(Screenshot grounding data)
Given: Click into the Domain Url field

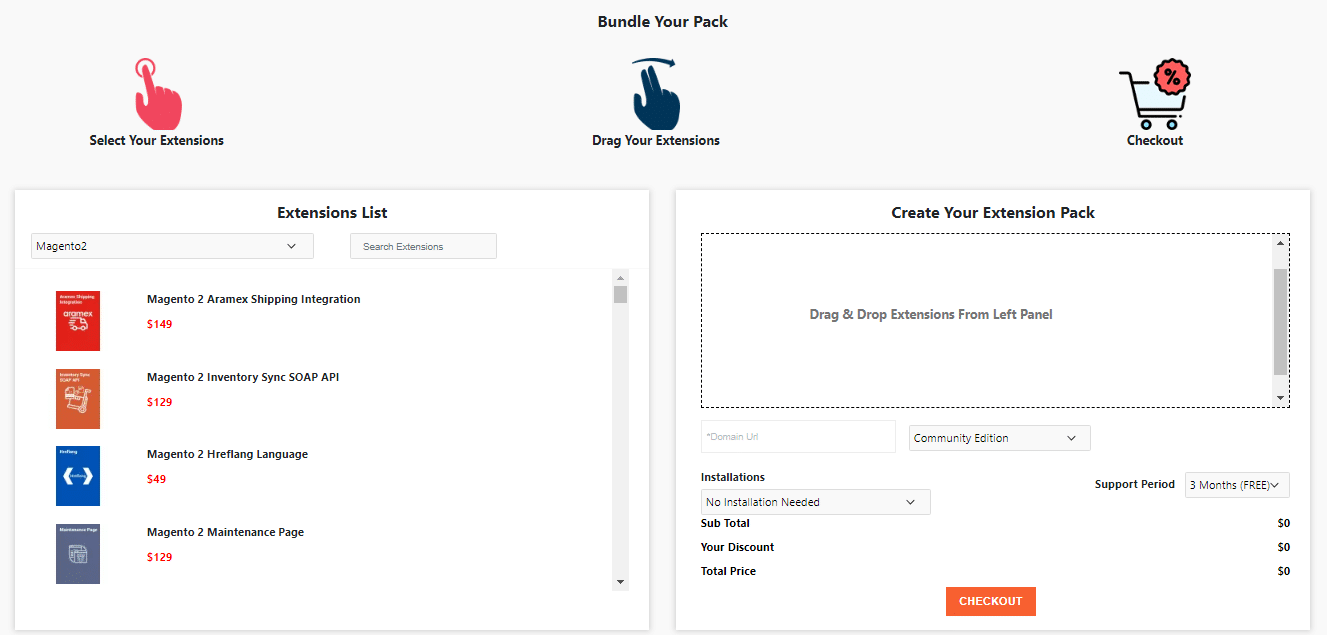Looking at the screenshot, I should click(798, 437).
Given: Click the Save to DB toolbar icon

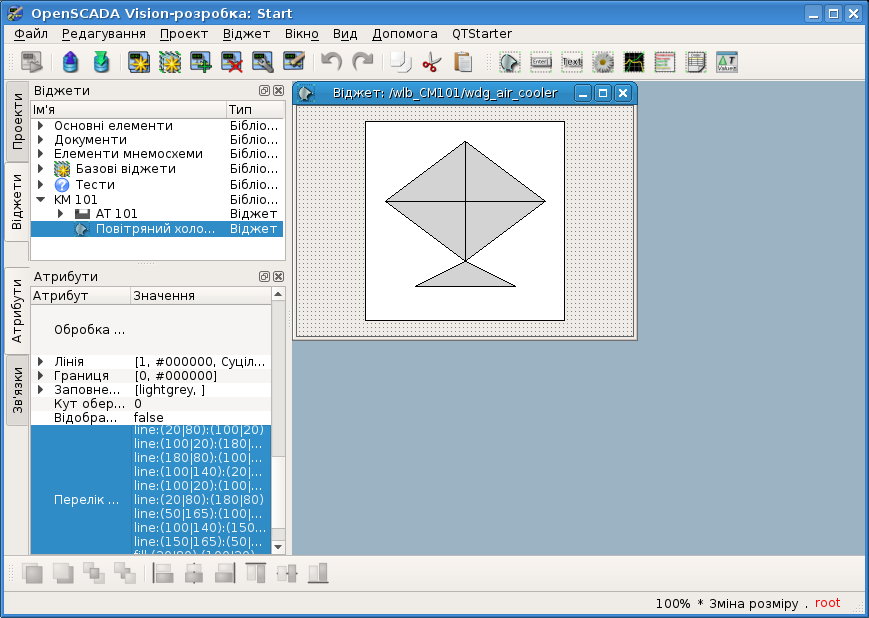Looking at the screenshot, I should click(x=101, y=63).
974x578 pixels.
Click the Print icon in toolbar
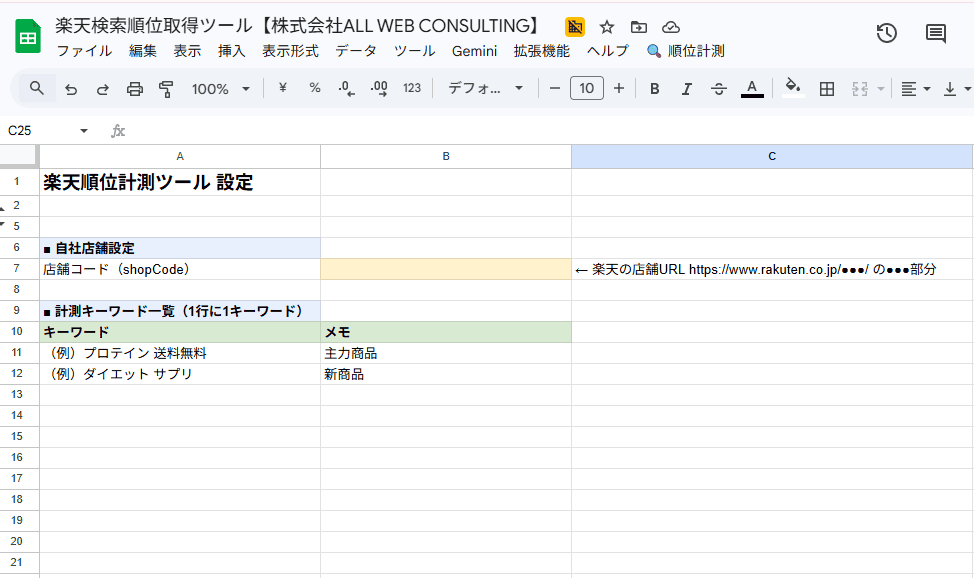click(x=135, y=89)
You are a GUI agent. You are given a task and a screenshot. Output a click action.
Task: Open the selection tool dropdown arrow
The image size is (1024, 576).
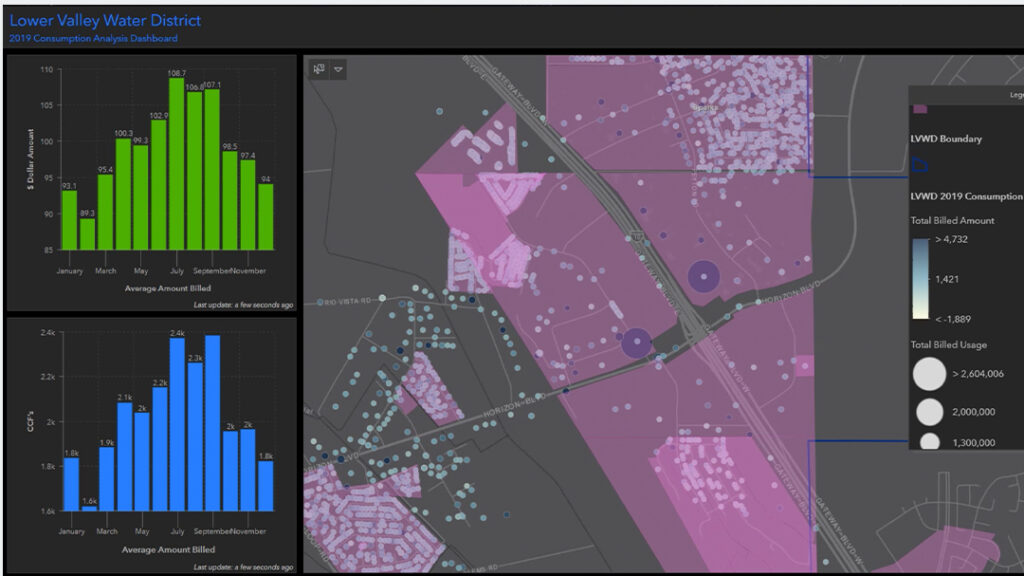pos(338,69)
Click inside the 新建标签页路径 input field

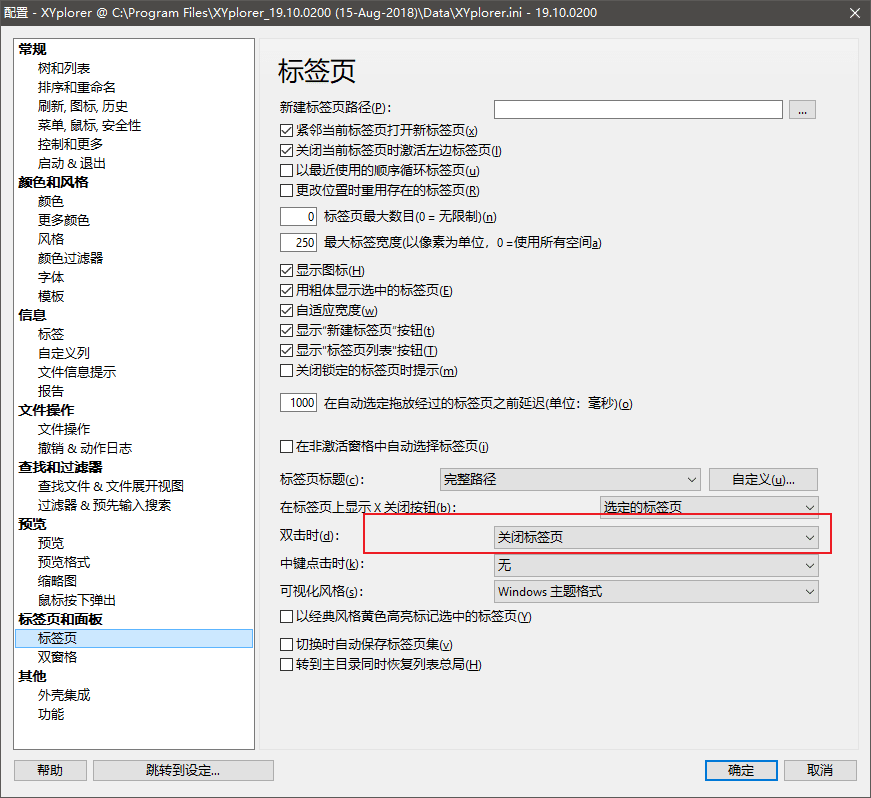pyautogui.click(x=637, y=109)
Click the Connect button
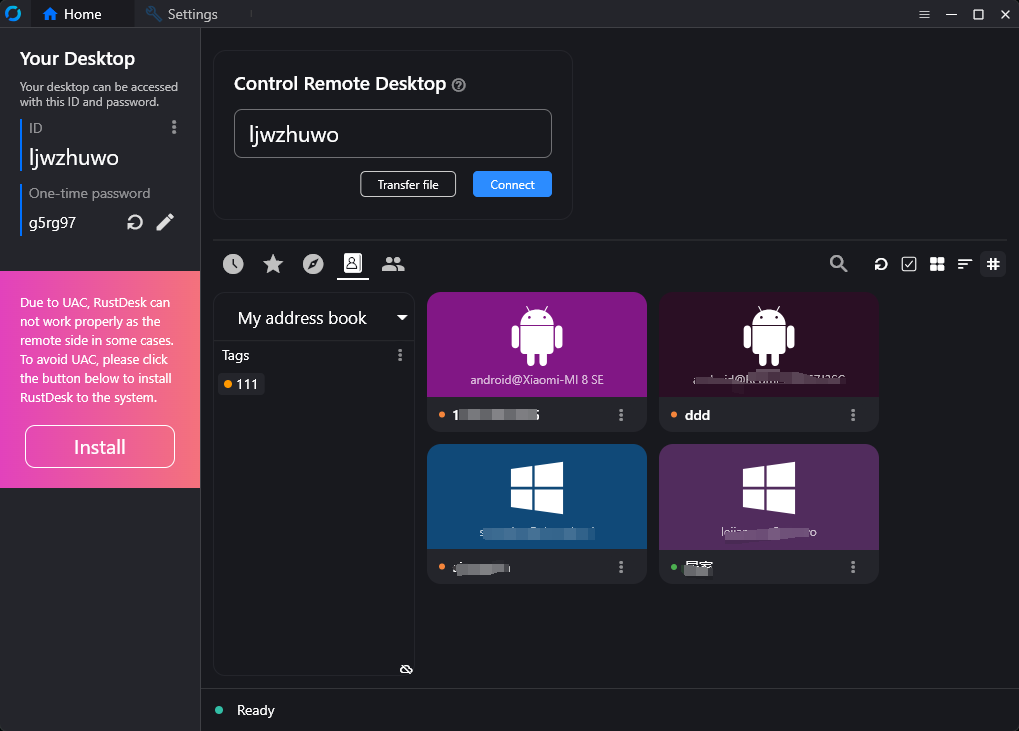This screenshot has height=731, width=1019. [x=512, y=184]
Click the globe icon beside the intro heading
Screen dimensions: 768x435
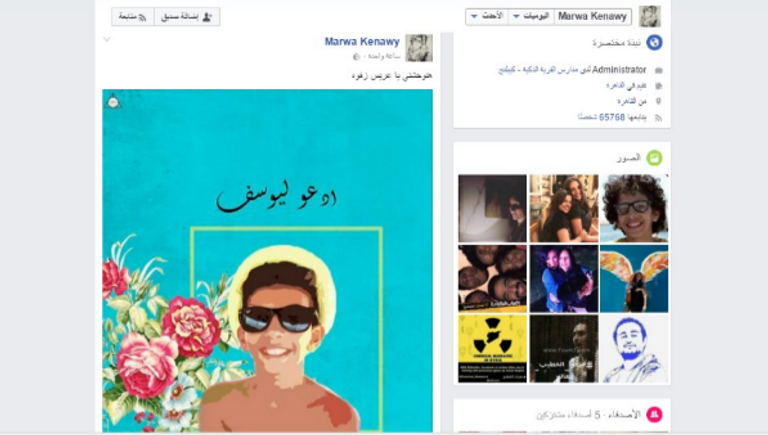pyautogui.click(x=654, y=43)
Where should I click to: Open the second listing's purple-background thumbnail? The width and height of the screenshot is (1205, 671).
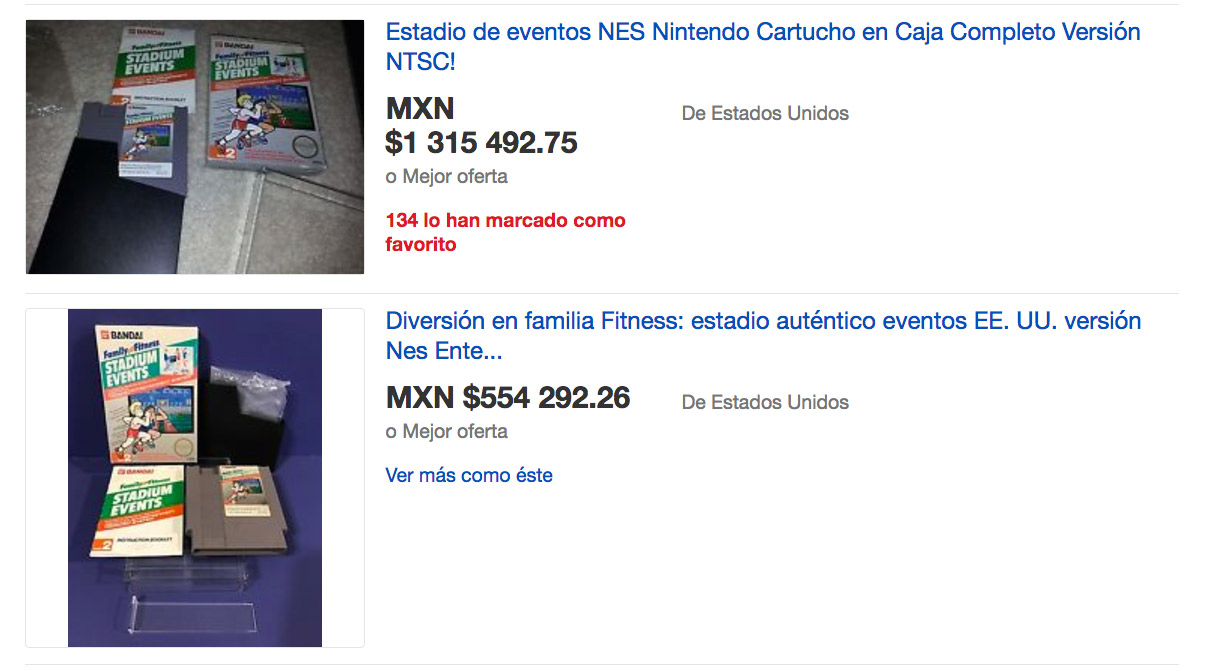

### ASSIGNMENT
From the data, collect all lines where the string "Open" appears.

### TASK ANSWER
Task: Open the selection tool dropdown arrow
Where should I click to: Open the second listing's purple-background thumbnail? The width and height of the screenshot is (1205, 671).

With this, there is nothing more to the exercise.